Every home needs love and care if it is to remain in prime condition. For NYC renters, most of this maintenance will be the responsibility of the landlord. A burst water pipe? Call your landlord. Got a pest infestation? Call your landlord. But when you become a homeowner, that responsibility falls on you. Well, most of it does anyway. For new homeowners, it can be difficult to understand what repairs you’re responsible for and what the building will take care of in New York City. The answer depends on whether you own a co-op or condo.
Below, we discuss some of the most contentious repair issues you will likely face as an NYC homeowner. It’s worth noting that in New York City, renters are protected under a set of rules called the warrant of habitability. This details the services a landlord is required to provide to keep an apartment safe and livable. While these rules also extend to co-op owners, they do not cover condo owners.
Window ReplacementsWindow Replacements
For co-op owners, their maintenance responsibilities will be spelled out clearly in the proprietary lease. Each co-op will have its own version; we recommend reviewing carefully as part of the co-op buying process. In most cases, the proprietary lease will state that the shareholder is responsible for everything “within their reach” in the home. What this means is, if you can touch it with your finger, then it’s your responsibility.
Window replacements and maintenance, everything outside the home, is usually the co-op board’s responsibility. However, that still leaves the shareholder responsible for maintaining the interior side. But that’s not always the case. For older co-ops, the board may have amended the proprietary lease to make window replacements the full responsibility of the shareholder. Also, the warranty of habitability doesn’t cover every situation. The board only has a responsibility to keep the apartment fit for human habitation. But if the shareholder causes the damage, then they are not responsible. They also will not be responsible for repairing small scratches. Any damage must be a safety issue to be covered under the warranty of habitability.

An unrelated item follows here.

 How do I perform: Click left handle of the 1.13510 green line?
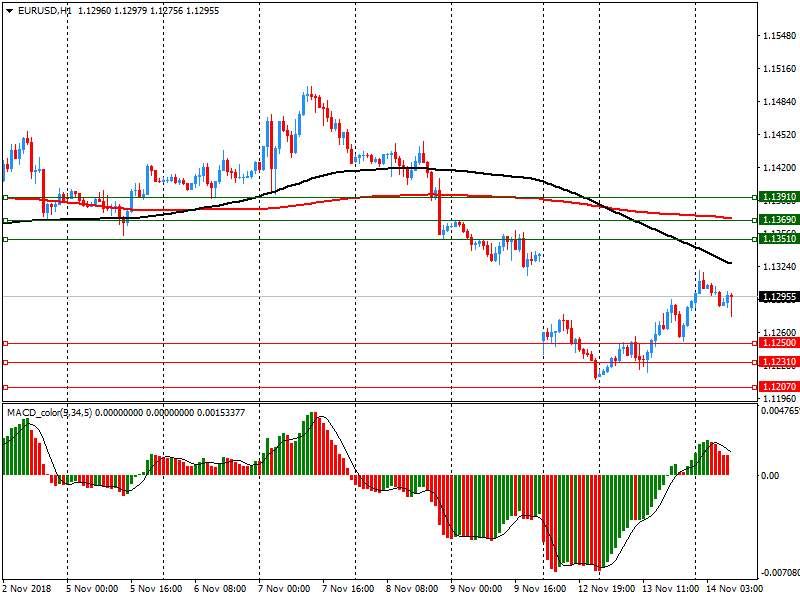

It can sometimes be a tricky issue, which is why it’s so important to read your proprietary lease carefully.
Water DamageWater Damage
That said, it still depends on what your proprietary lease says. Plumbing issues are usually the responsibility of the co-op board. Anything inside the unit’s walls will typically be the board’s responsibility, while anything outside, like faucets, the sink, or toilet, falls on the shareholder to fix. This is why homeowners’ insurance is so important to have and is usually a requirement when purchasing.
However, the board may pitch in to help with some repairs if the damage impacts other shareholders in some circumstances. For instance, if the tenant above you has water damage seeping into your unit and causing mold, the board may pay for immediate repairs. Most boards will have a master insurance policy to cover these events when they happen. The costs of this will then typically be passed onto the tenant in question.
For condo owners, any plumbing issues are entirely your responsibility to fix. In the case of damage caused by a neighbor, you may need to sue them. This can be difficult as you’ll need to prove negligence on their part.
Paint and WallpaperPaint and Wallpaper
Landlords and co-op boards are typically required to paint the walls of their apartments so that it’s not bare concrete or sheetrock. But again, it all depends on your proprietary lease, which may say that painting the walls is the shareholder’s responsibility.
What about a case in which your neighbor is undergoing repairs that require a hole to be made in your wall? In this example, the board would be responsible for ensuring it’s properly repaired and painted. But don’t expect a class-A job. In theory, you could call 311 and report the board for a violation if you believe the repair work has been done poorly. But this is unlikely to put you in the board’s good books. Legal codes do not supersede the proprietary lease, and even if the board does receive a court injunction, they’re likely to pass on the costs to you.
A better approach is to communicate with the board and try to reach an agreement. Co-ops are at their best when every shareholder has an “all in this together” approach to solving problems. Those who shake the boat and insist on going it alone will quickly earn themselves both the ire of the board and their neighbors. In extreme cases, you could even be evicted if enough board members and shareholders vote for it.
None of this applies to condo owners. As the full owners of their property, they are responsible for everything in it. Those who rent out their condos will be obligated to ensure it is well maintained under the warrant of habitability.
Electric Wires, Steam Risers, and the Front DoorElectric Wires, Steam Risers, and the Front Door
We mentioned above that anything within your reach in a co-op apartment falls under your responsibility. But there are a few exceptions to that. For a start, the electric wires in your walls. While these might not be within your reach (one should hope!), they still fall under the responsibility of the shareholder. If you choose to upgrade your home’s electrical wiring, your responsibility is to do the work properly.
Another exception, which you’ll see crop up in prewar buildings, is the steam riser. Exposed pipes that run from the floor to the ceiling to release steam from the boiler. While it is within your reach, the maintenance of these pipes is entirely the co-op’s responsibility.
Lastly, there’s the front door of your apartment. This actually belongs to the board, but the shareholder is still free to paint and decorate it as they like. The board has a responsibility to ensure the door has a standard lock in place. If the tenant chooses to add a second lock for extra security, that lock is not the board’s responsibility.